Österreichischer Bundeskanzler trifft Putin in Moskau

"Ich werde morgen Wladimir Putin in Moskau treffen", twitterte Nehammer am Sonntagabend (10. April). [Shutterstock/Alexandros Michailidis]

Bei dem Treffen am Montag will der österreichische Bundeskanzler Karl Nehammer seine Forderungen nach humanitären Korridoren, einem Waffenstillstand und einer vollständigen Untersuchung der Kriegsverbrechen vorbringen.

„Ich werde morgen Wladimir Putin in Moskau treffen“, twitterte Nehammer am Sonntagabend (10. April). „Wir sind militärisch neutral, haben aber eine klare Haltung gegenüber dem russischen Angriffskrieg“, fügte er hinzu und forderte ein Ende des Krieges.

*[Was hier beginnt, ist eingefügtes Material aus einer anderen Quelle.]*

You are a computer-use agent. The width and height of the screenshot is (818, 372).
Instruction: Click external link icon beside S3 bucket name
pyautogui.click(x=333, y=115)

Die Boulevardzeitung BILD berichtete, dass ungenannte ukrainische Beamte dem Schritt skeptisch gegenüberstünden. Ihrer Meinung nach ist Nehammer überheblich und seine Reise unsinnig, nachdem Putin international als Kriegsverbrecher gilt.

Deutsche Politiker haben den Schritt bereits ebenfalls kritisiert. „Wie kann man jetzt nur nach Moskau reisen, um sich von einem Kriegsverbrecher an diesem monumental-hässlichen Tisch platzieren zu lassen?!“, schrieb der Vorsitzende des Auswärtigen Ausschusses des Bundestages, Michael Roth, auf Twitter.

Nehammer war einer der EU-Spitzenpolitiker, die in der vergangenen Woche nach Kyjiw reisten. Zuvor waren die Präsidentin der Europäischen Kommission, Ursula von der Leyen, und der slowakische Ministerpräsident Eduard Heger in der Ukraine zu Gast.

Nehammer sagte, er habe seine Reise mit von der Leyen, dem Präsidenten des Europäischen Rates Charles Michel, Bundeskanzler Olaf Scholz, dem ukrainischen Präsidenten Wolodymyr Selenskyj und dem türkischen Präsidenten Recep Tayyip Erdoğan abgestimmt.

Ausgewählte österreichische Journalist:innen wurden über die Reise informiert. Genauere Informationen bleiben jedoch bis Montag (11. April), 11 Uhr, unter Verschluss.